Wednesday, February 24, 2016

Beef Rogan Josh

I have a lot of favorite cookbooks in my kitchen library, but my newest favorite is Rick Stein’s “India: In Search of the Perfect Curry: Recipes from My Indian Odyssey.”

This book contains beautiful, eye-catching photos of India, the people, and the food; from fresh produce and spices to completed dishes. I’m a visual learner so I found the photography in this book remarkable. Just looking at the pictures transported me to India. I could almost smell the spices in my mind.  But the recipes in this cookbook are the stars. Stein has filled the pages with entertaining stories of his adventures through India finding different styles and flavors of curry. My absolute favorite recipe is on page 258, Lamb Rogan Josh, which Stein explains, “…comes originally from Persia where rogan means ‘oil’ and josh means ‘hot.’” Instead of using lamb I used beef; chuck eye roast to be specific. This curry is absolutely lovely. It has a medium heat that sort of catches you by surprise. And the flavor from the spices unfold as you eat it, warming your soul. This is a great dish for a cold winter night.

The first time I made this curry I chopped and measured all of the ingredients before I started cooking. This recipe has twenty-two ingredients, and twelve of them are spices. That’s a lot of bowls! After going through the cooking instructions I decided it was better to use one bowl for the whole ingredients (except the toasted fennel seeds) and one bowl for the ground ingredients. Also, because Stein uses metric units of measure in his ingredient lists, you’ll have to convert those ingredients to U.S. customary units. I’ve converted the measurements for you in the recipe below. One last top tip! Cook the curry a day or two ahead and let it hang out in the refrigerator. The curry will develop an even warmer, deeper, and richer flavor while it sits in the fridge.  Enjoy!

Beef Rogan Josh
By Maryjo
Adapted from Rick Stein’s Lamb Rogan Josh in “India: In Search of the Perfect Curry: Recipes from My Indian Odyssey.”

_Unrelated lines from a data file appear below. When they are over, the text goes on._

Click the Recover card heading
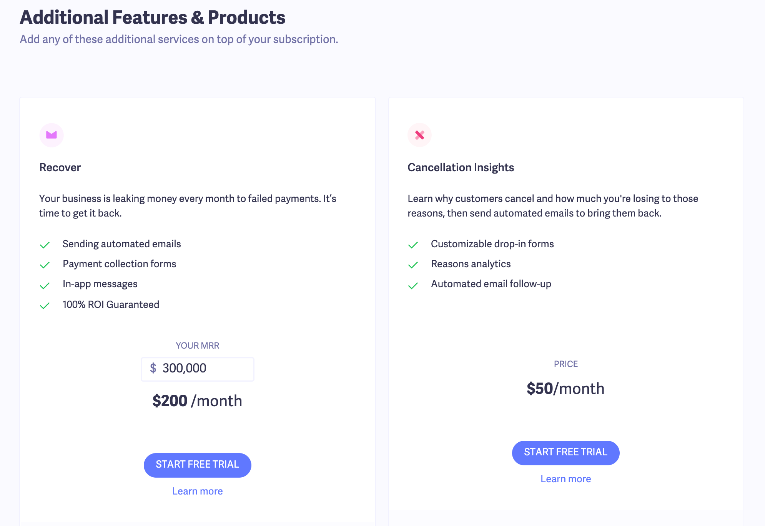 click(60, 167)
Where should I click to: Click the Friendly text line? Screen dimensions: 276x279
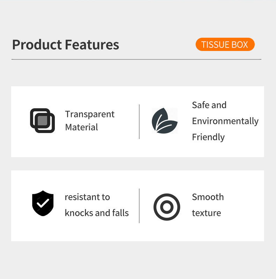pos(208,137)
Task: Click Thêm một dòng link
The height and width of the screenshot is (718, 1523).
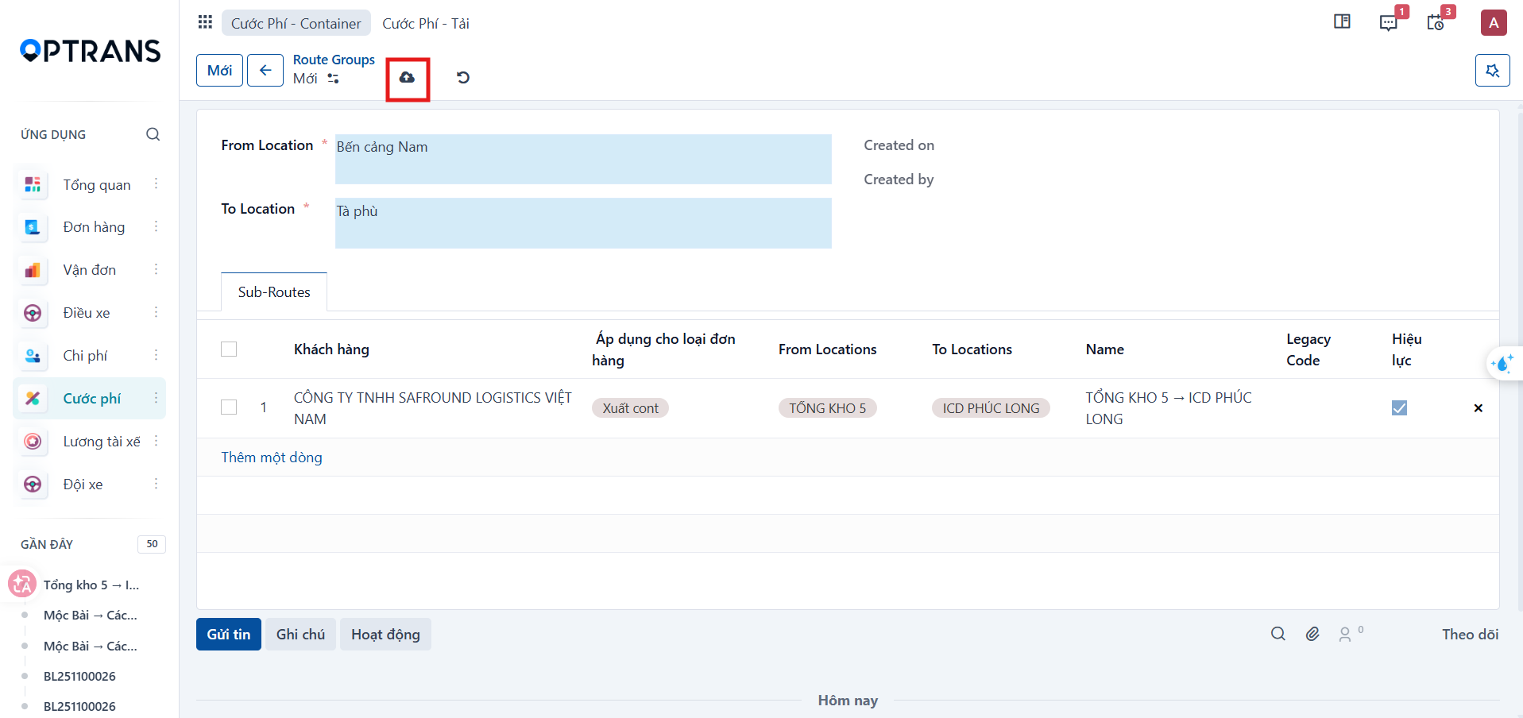Action: (272, 457)
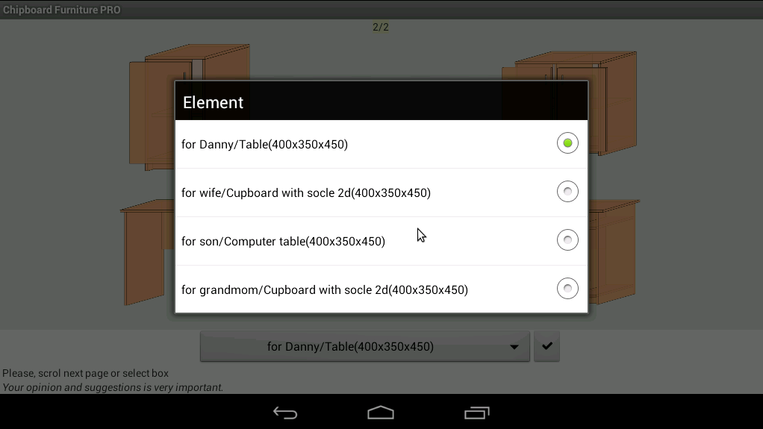Select the for grandmom/Cupboard radio button

pos(567,289)
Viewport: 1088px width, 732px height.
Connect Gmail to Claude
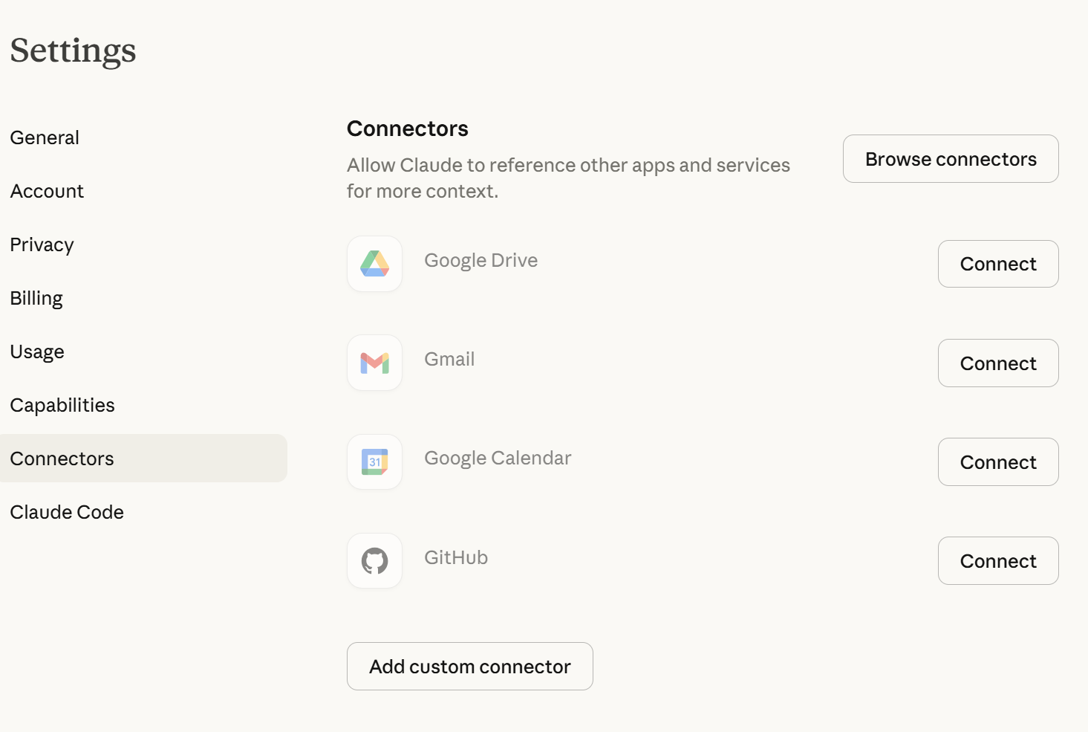998,363
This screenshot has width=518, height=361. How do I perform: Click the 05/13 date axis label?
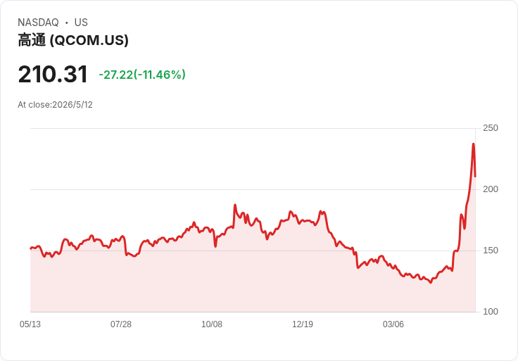click(30, 324)
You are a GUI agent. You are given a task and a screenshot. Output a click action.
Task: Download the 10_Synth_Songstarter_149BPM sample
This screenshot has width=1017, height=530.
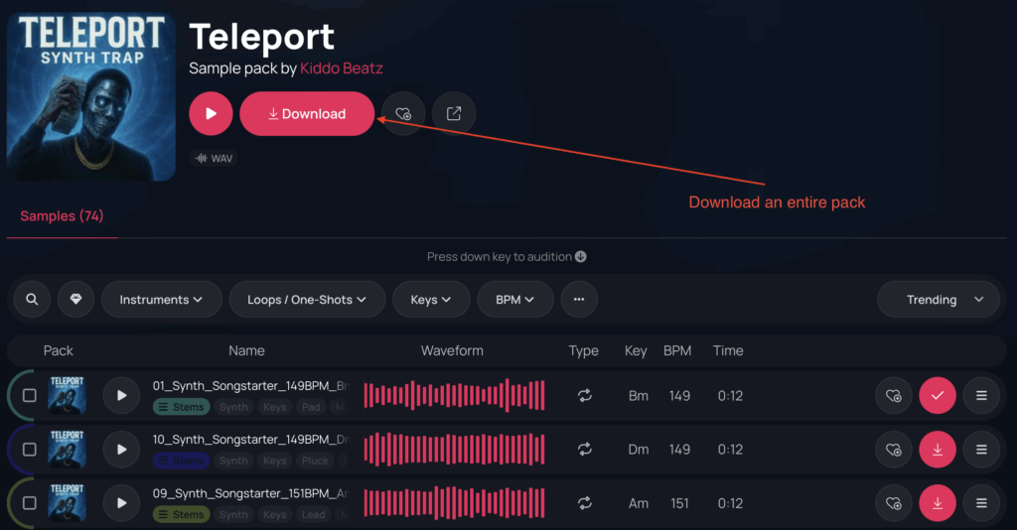[x=937, y=450]
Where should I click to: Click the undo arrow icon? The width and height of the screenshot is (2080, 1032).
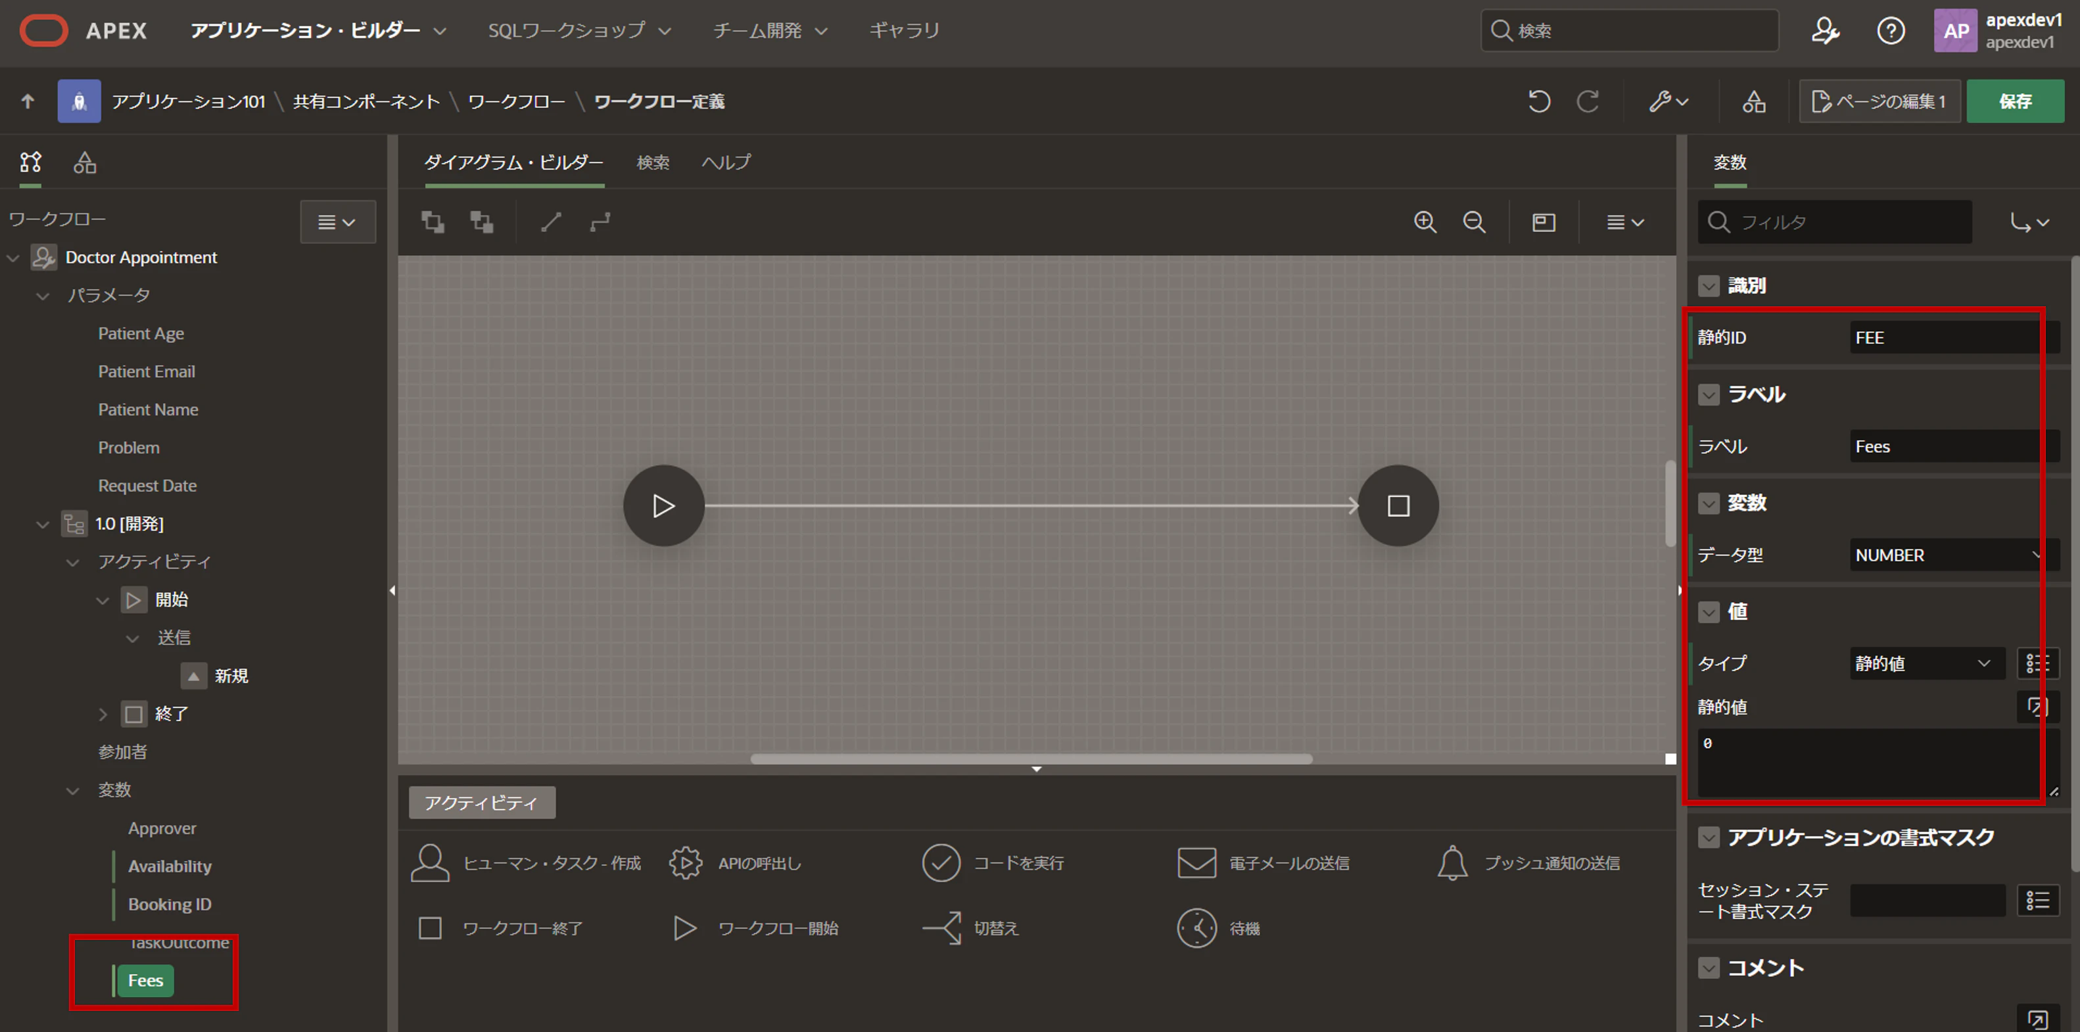click(1539, 102)
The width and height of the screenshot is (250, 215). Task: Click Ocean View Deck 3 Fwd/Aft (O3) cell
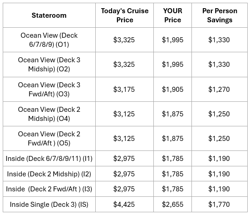tap(49, 89)

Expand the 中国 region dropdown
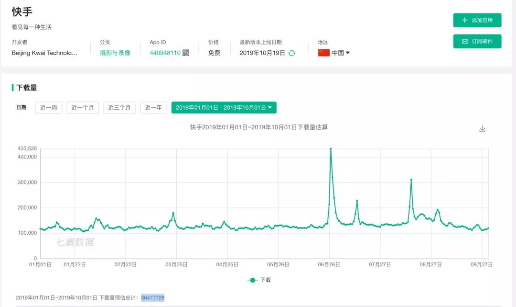[x=341, y=53]
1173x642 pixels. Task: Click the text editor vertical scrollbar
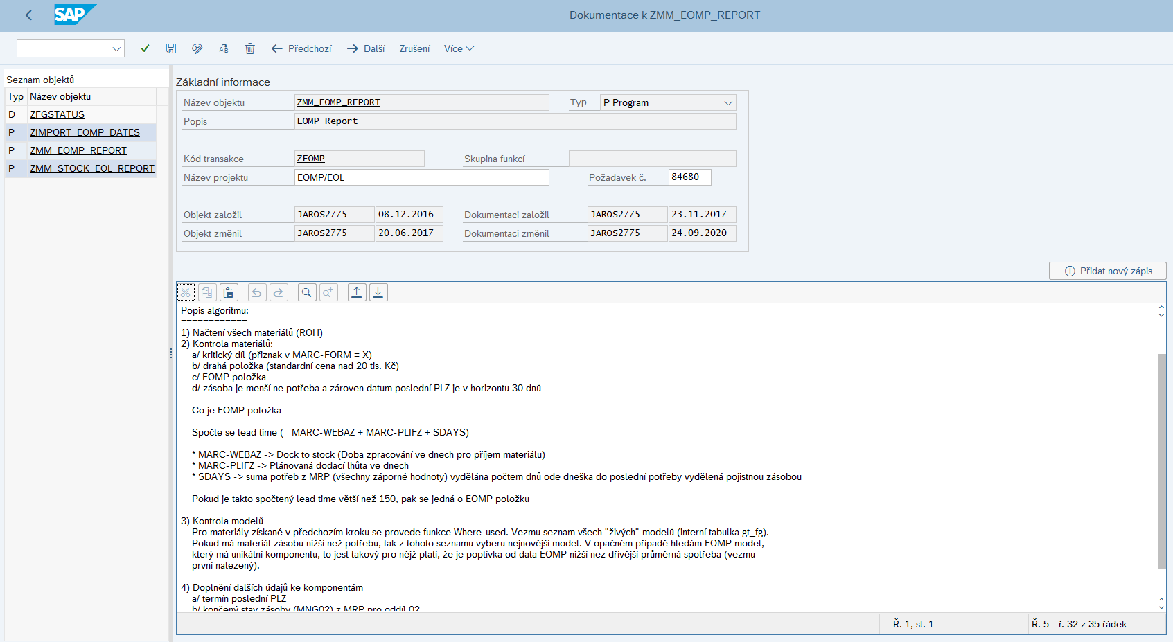tap(1161, 460)
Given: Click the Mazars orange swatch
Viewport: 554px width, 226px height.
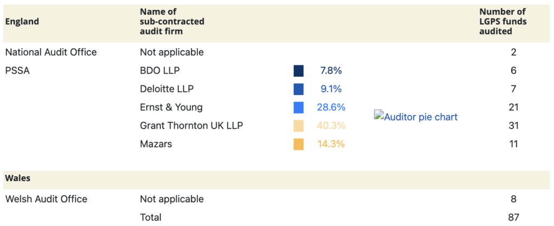Looking at the screenshot, I should (299, 144).
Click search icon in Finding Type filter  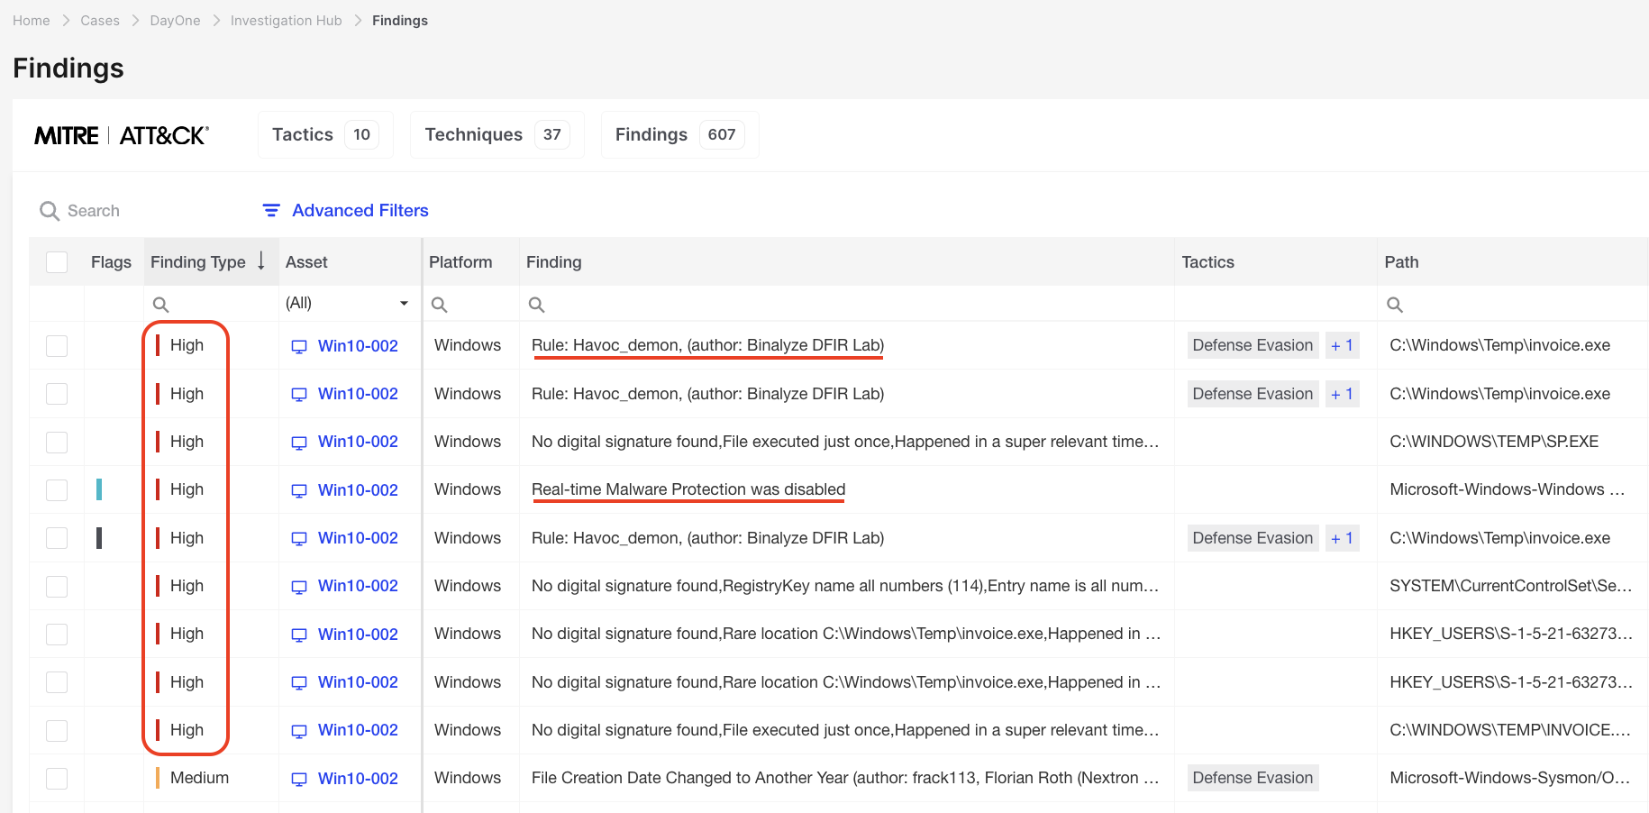161,305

1.5 ounces ghee (clarified butter)
2-inch piece of cinnamon stick
3 dried Kashmiri chilies, torn into pieces
6 green cardamom pods, lightly bruised with a mortar and pestle or rolling pin
4 whole cloves
1 large onion, chopped
3 cloves garlic, finely crushed
1 1/4-inch piece of fresh ginger, finely grated
2 Tablespoons Kashmiri chili powder
1 Tablespoon ground coriander
1 Tablespoon ground cumin
2 teaspoons turmeric
1/4 teaspoon ground mace
1 teaspoon Garam Masala, plus 1 teaspoon extra to finish
1 teaspoon toasted ground fennel seeds, plus 1/4 teaspoon extra to finish
4 Tablespoons tomato paste
1 1/4 pounds boneless beef chuck eye roast, trimmed of excess fat, cut into 1 ¼ inch cubes
1 teaspoon salt
1 1/4 cups water
4 1/2 ounces plain yogurt
1/4 cup heavy cream
Handful of fresh cilantro leaves, roughly chopped, to finish

Toast the fennel seeds in a small frying pan until fragrant (remember to reserved 1/4 teaspoon for the finish). Heat the ghee in a large, heavy bottomed pot, like a Dutch oven, over medium heat. Add the whole spices and fry them for about a minute. Add the onion and continue to cook it over medium heat for about 10 minutes, until they are translucent and soft. Add the garlic and ginger and stir for about a minute and then add the ground spices (remember to reserve the extra garam masala for the finish).  Stir for about 30 seconds. Add the tomato paste, beef, and salt and stir it around to be sure the meat is coated all over with the spice and onion mixture. Pour in the water and bring it to a simmer. Cover, reduce the heat to low and simmer for 1 hour. Once you’re sure the meat is tender and cooked through, take it off heat and add the yogurt, cream, and reserved fennel seeds and garam masala. Serve over steamed basmati rice, with fresh cilantro leave scattered on top.